Shireen draws a circle in her courtyard. She then measures the circle’s circumference and its diameter with her measuring tape and records them as two integers, A and B respectively. She finds that A and B are coprimes, that is, their greatest common divisor is 1. She also finds their ratio, A : B, to be: 3.141614161416… (repeating endlessly).

What is A - B?

- (a)
21414

- (b)
7138

- (c)
21417

- (d)
21413

- (e)
15

Answer: Option B

**Explanation** :

We have

3.1416141614161416......

= 3 + 0.1416 + 0.00001416 + 0.000000001416.....

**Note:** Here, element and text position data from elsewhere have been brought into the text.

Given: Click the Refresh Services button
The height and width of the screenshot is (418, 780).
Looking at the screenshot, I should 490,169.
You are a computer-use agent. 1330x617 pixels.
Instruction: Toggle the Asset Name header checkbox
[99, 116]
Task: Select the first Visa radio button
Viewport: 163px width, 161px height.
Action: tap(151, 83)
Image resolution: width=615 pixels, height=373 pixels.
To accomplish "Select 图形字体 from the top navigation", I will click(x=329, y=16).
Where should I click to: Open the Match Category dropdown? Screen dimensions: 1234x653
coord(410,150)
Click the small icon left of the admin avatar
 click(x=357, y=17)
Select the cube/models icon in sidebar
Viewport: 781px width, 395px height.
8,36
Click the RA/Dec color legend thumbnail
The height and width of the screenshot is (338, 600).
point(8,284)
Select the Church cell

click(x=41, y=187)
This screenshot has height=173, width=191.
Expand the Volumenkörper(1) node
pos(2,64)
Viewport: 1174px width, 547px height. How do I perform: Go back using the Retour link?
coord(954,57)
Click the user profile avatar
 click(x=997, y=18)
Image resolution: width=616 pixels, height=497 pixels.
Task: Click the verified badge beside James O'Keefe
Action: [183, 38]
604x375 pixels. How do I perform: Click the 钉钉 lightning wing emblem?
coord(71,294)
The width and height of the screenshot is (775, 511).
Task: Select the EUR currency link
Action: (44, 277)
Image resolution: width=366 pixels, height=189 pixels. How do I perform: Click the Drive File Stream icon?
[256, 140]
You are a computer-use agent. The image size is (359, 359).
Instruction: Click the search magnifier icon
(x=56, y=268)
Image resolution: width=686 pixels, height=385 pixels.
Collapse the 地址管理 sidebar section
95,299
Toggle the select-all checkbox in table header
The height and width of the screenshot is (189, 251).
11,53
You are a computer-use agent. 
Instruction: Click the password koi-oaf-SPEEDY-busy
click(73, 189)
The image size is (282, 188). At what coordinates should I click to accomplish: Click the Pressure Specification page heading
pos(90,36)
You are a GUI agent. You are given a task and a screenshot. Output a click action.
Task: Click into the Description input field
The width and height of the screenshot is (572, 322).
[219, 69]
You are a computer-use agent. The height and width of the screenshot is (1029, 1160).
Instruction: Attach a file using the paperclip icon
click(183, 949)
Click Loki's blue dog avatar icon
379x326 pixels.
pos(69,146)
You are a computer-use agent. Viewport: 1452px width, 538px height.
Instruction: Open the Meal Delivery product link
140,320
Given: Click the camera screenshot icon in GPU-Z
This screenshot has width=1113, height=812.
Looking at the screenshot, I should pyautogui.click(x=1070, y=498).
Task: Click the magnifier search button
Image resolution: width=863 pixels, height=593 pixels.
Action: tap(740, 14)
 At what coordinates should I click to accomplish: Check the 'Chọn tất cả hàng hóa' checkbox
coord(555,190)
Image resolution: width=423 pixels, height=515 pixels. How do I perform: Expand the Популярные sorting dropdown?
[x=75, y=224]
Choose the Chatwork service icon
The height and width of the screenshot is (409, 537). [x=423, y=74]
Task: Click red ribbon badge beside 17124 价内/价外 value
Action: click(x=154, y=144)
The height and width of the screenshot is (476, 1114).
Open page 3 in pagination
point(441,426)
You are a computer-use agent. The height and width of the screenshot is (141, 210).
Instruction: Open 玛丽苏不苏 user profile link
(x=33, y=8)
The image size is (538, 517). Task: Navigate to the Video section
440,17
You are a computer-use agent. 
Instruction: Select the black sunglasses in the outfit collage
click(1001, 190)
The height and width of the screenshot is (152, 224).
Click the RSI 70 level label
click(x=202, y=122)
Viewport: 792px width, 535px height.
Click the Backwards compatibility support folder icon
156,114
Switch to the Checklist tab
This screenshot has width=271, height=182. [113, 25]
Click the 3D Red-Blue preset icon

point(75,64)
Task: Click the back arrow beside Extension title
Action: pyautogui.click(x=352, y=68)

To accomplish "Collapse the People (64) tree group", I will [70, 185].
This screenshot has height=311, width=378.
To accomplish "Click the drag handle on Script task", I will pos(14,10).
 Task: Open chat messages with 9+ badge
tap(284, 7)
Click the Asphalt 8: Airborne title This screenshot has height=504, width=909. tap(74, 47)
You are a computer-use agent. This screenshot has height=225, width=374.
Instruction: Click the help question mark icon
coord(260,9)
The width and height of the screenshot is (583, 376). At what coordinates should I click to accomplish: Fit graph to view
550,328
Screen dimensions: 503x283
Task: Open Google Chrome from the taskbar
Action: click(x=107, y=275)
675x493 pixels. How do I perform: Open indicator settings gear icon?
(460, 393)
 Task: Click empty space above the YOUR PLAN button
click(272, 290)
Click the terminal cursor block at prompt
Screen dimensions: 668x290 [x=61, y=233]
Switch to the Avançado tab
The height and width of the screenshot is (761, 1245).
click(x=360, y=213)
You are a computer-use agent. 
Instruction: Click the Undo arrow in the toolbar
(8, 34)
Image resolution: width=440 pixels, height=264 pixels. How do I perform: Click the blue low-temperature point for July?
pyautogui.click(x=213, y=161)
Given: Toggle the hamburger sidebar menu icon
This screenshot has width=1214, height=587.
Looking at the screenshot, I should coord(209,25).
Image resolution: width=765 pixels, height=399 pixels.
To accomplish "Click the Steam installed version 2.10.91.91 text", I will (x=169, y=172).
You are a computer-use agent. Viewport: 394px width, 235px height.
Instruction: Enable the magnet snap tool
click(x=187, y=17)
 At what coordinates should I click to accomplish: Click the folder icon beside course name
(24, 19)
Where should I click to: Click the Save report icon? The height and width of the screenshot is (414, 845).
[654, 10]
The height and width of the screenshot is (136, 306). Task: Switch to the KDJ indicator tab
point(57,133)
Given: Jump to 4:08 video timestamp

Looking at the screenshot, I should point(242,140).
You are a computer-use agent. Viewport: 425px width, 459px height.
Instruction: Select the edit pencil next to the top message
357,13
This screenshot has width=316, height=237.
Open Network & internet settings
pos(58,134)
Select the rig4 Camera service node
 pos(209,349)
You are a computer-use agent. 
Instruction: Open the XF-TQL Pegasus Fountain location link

= 3 + $\frac{1416}{{10}^{4}}$ + $\frac{1416}{{10}^{8}}$ + $\frac{1416}{{10}^{12}}$ + ....

Now excluding 3 we get a series with infinite Geometric progression such that first term is $\frac{1416}{{10}^{4}}$ and common ratio is $\frac{1}{{10}^{4}}$

Therefore we get sum as $\frac{a}{1-r}$

= $\frac{{\displaystyle \frac{1416}{{10}^{4}}}}{1-{\displaystyle \frac{1}{{10}^{4}}}}$

we get sum as $\frac{1416}{{10}^{4}-1}$

= $\frac{1416}{9999}$

Now adding 3 we get value as :

$\frac{31413}{9999}$

Now adding 3 we get value A : B as :

$\frac{10471}{3333}$

So A - B will be = 7138

Hence, option (b).

Workspace:

**XAT 2022 QADI | Algebra - Progressions omet Question**

If both the sequences x, a1, a2, y and x, b1, b2, z are in A.P. and it is given that y > x and z < x, then which of the following values can $\left\{\frac{(a1-a2)}{(b1-b2)}\right\}$ possibly take?

- (a)
2

- (b)
5

- (c)
-3

- (d)
1

- (e)
0

Answer: Option C

**Explanation** :

The two given sequences in AP are:

x, a1, a2, y and x, b1, b2, z.

Additionally, it is given that : y > x and z < x.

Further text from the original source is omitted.